WORK TO BE COMPLETED. Rewrite the stretch from the start of the items through the line that contains "(x=533, y=874)", changing "dropdown arrow" to "dropdown caret" and leaving everything else as it is.

(Part of a data file)
>> START

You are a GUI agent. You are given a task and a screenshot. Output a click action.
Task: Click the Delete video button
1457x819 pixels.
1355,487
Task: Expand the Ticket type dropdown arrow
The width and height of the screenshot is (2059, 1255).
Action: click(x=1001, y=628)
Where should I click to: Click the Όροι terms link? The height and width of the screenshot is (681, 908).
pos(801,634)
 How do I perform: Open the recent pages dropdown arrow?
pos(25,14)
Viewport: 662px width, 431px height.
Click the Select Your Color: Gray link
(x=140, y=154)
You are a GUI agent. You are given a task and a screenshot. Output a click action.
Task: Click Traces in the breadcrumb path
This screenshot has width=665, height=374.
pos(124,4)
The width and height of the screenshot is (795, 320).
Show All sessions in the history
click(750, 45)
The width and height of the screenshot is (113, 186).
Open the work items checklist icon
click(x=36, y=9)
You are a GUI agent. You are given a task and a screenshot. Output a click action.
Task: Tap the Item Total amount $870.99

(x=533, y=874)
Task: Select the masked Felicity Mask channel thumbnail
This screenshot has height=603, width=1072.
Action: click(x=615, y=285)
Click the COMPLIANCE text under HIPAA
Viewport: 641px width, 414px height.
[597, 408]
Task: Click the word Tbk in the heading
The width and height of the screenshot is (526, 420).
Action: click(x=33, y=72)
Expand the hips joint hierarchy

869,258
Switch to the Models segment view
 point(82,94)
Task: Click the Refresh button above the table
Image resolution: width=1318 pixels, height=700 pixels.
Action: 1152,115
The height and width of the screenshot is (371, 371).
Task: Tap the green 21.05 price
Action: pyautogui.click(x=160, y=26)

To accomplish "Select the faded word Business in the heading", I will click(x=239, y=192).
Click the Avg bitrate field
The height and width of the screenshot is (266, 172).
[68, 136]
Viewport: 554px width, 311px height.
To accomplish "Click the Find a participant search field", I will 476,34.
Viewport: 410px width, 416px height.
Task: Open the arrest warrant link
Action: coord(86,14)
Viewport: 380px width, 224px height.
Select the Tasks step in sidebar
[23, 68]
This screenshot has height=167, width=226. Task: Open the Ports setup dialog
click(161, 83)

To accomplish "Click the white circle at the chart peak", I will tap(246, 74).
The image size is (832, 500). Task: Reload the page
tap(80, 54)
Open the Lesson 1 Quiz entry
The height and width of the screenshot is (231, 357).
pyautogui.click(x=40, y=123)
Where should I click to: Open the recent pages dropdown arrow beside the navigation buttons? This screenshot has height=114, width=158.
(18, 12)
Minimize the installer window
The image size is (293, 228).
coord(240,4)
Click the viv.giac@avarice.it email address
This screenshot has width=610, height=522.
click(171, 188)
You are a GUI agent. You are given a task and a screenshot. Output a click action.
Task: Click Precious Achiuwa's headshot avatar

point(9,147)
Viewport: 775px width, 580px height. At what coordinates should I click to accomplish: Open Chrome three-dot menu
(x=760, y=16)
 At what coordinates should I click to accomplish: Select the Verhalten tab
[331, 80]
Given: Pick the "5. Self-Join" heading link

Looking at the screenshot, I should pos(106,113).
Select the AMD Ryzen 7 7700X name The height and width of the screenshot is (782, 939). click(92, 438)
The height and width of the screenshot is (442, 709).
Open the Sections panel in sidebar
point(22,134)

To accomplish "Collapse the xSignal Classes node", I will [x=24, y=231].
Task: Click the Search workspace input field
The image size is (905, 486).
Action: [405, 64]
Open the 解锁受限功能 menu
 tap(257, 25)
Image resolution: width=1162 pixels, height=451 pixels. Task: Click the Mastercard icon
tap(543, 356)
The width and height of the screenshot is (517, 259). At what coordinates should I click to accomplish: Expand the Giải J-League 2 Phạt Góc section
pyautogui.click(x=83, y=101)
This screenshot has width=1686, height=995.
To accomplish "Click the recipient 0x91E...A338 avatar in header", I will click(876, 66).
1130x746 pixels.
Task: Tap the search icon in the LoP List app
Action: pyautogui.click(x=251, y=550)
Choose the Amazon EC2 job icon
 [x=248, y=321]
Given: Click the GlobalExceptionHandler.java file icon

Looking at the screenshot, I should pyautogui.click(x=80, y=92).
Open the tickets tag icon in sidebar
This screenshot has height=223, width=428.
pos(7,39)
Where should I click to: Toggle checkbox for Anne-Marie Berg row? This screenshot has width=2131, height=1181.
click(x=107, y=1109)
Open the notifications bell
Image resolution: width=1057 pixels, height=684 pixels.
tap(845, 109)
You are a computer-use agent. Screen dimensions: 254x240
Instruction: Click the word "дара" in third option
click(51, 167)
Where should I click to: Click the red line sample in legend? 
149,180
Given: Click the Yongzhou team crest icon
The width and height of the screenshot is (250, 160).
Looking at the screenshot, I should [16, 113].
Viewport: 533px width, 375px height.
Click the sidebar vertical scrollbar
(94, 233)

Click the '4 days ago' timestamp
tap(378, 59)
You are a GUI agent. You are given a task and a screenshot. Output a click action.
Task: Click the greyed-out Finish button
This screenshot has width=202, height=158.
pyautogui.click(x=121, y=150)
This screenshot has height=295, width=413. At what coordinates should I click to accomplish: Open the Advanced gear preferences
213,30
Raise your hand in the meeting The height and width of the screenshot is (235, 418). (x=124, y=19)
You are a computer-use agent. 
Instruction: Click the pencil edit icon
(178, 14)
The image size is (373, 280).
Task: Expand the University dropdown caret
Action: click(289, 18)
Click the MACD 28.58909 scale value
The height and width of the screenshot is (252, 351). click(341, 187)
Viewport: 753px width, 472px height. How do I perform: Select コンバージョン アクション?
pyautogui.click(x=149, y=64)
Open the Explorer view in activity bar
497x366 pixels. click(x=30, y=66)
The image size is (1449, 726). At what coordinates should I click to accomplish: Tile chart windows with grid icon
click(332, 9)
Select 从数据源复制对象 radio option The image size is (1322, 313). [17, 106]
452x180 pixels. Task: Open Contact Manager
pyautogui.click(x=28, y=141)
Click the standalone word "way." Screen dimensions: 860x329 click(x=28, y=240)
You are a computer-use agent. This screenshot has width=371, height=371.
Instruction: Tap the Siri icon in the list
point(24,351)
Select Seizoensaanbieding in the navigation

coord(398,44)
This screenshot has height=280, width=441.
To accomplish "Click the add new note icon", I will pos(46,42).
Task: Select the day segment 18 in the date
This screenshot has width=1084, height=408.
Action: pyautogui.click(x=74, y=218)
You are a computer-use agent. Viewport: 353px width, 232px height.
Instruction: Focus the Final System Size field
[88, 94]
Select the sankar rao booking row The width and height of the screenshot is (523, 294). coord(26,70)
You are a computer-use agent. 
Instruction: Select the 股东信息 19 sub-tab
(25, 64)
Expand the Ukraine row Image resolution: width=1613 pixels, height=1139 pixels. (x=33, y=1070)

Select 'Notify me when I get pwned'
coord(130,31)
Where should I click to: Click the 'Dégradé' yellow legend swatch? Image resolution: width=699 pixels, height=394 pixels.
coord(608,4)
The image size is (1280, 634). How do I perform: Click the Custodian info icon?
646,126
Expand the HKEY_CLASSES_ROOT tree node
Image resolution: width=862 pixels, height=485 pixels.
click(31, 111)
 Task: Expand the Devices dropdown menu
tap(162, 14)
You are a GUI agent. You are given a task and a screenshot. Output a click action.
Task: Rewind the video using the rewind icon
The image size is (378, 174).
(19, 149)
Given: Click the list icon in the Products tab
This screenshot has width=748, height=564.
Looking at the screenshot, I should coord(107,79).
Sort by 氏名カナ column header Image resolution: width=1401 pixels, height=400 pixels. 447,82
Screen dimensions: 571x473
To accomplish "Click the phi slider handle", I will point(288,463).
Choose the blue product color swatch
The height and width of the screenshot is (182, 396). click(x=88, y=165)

>> END

OUTPUT FOR THIS TASK.
You are a GUI agent. You are given a task and a screenshot. Output a click action.
Task: Click the Delete video button
1457x819 pixels.
1355,487
Task: Expand the Ticket type dropdown caret
The width and height of the screenshot is (2059, 1255).
Action: click(x=1001, y=628)
Where should I click to: Click the Όροι terms link? The height and width of the screenshot is (681, 908).
pos(801,634)
 How do I perform: Open the recent pages dropdown caret?
pos(25,14)
Viewport: 662px width, 431px height.
Click the Select Your Color: Gray link
(x=140, y=154)
You are a GUI agent. You are given a task and a screenshot. Output a click action.
Task: Click Traces in the breadcrumb path
This screenshot has width=665, height=374.
pos(124,4)
The width and height of the screenshot is (795, 320).
Show All sessions in the history
click(750, 45)
The width and height of the screenshot is (113, 186).
Open the work items checklist icon
click(x=36, y=9)
You are a GUI agent. You are given a task and a screenshot. Output a click action.
Task: Tap the Item Total amount $870.99

(x=533, y=874)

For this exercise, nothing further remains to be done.